The Centre is funded by the Newton Fund in the UK with matched resources from Brazil and will have the following objectives:
- Engineer ammonium excretion in soil based nitrogen-fixing microbes
- Isolate efficient growth-promoting, nitrogen fixing microbes, which have a symbiotic relationship with plants
- Characterise plant-microbe interactions and identify genetic components required for efficient crop-microbe associations
- Evaluate the effectiveness of new bio-fertilisers in field trials
The Virtual Joint Centre involves a partnership of four world-leading centres of plant and microbial research in the UK; the John Innes Centre, Plant Sciences at the University of Oxford, the Institute of Biological, Environmental and Rural Science and the James Hutton Institute as a subcontractor.
With the exception of water, fixed nitrogen is the most common limiting factor for crop productivity. Nitrogenous fertilisers currently sustain an estimated 40% of the current world population and consume approximately 2% of the world’s annual energy supply.
Although the demand for fixed nitrogen can be met by chemical fertilisers, at present less than half the nitrogen used by farmers is assimilated by crops. Excess nitrogen leaks into ecosystems, leading to significant soil and water quality, biodiversity and atmospheric pollution.
Biological nitrogen fixation (BNF) provides a more sustainable alternative to the use of synthetic fertilisers.

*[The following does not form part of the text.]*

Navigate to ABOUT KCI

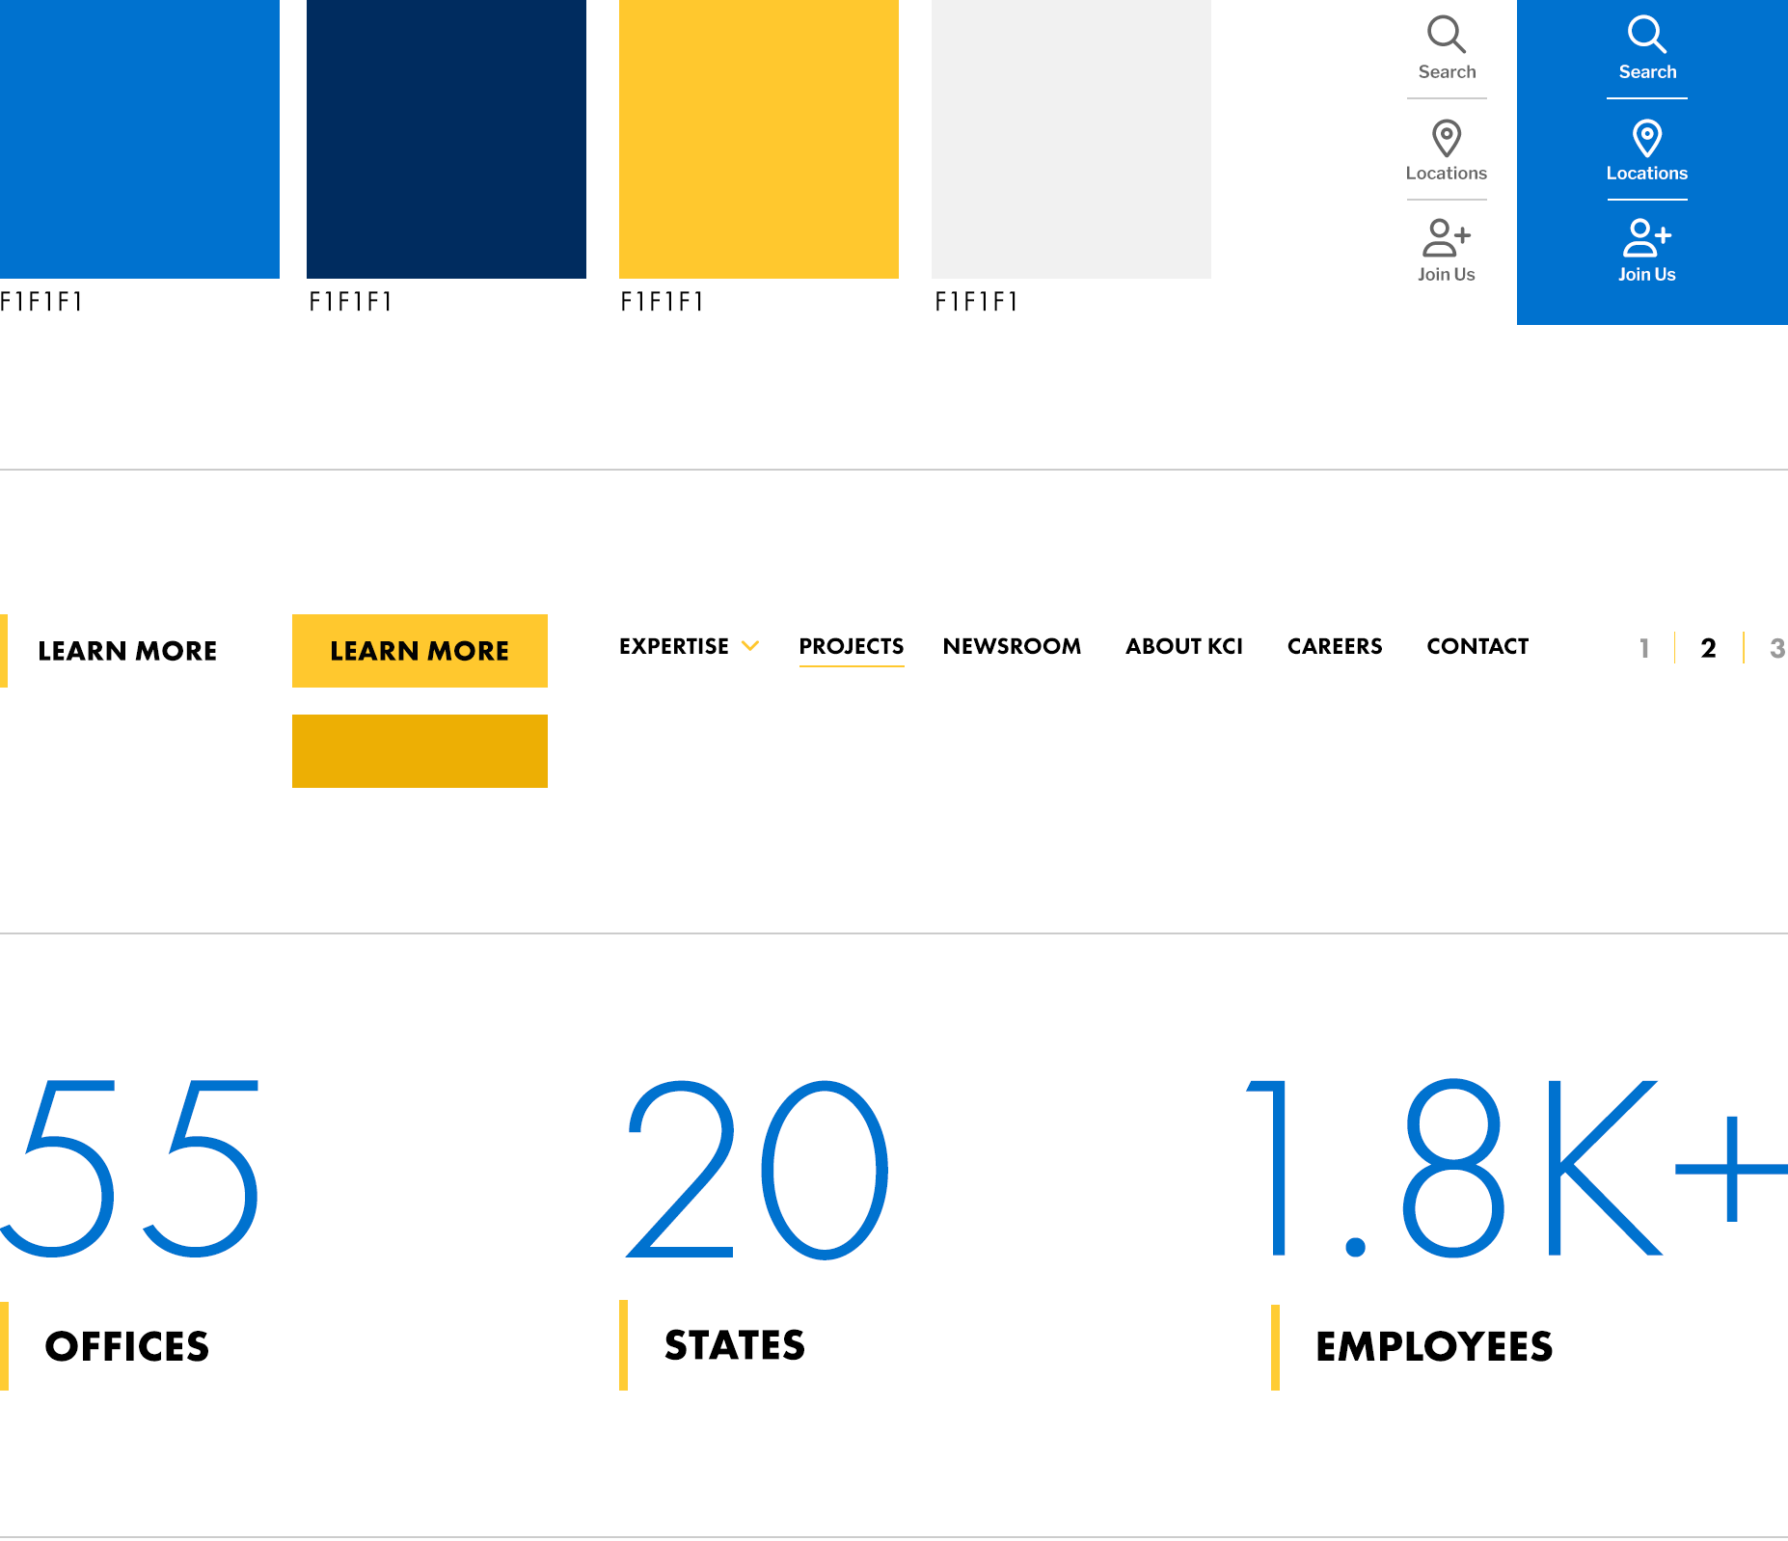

The UK is renowned for its world-leading BNF research. UK researchers in this field have played crucial roles in uncovering fundamental mechanisms of gene regulation, understanding plant-microbe interactions and exploiting genomic sequencing technologies to probe dynamics of gene expression in microbial communities that live around the roots of plants.
The UK’s strengths are complemented by the excellent track record of Brazilian researchers in pioneering the application of model species for the study of nitrogen fixation by soil microbes and characterising the role of nitrogen fixing microbes in promoting the growth of crops.
Professor Ray Dixon said: “I am very pleased that the John Innes Centre has been chosen to lead the exciting new Virtual Joint Centre with Brazil. The benefits of this collaboration reach far beyond Brazil and the UK. It is essential that the world finds a sustainable alternative to chemical fertilisers, which improves take up of nitrogen by crops and helps to reduce the impact of agriculture on the environment. The development and use of new, cheaper bio-fertilisers could help produce more food in poorer nations and enable us to meet the zero hunger sustainable development goal, set by the UN”.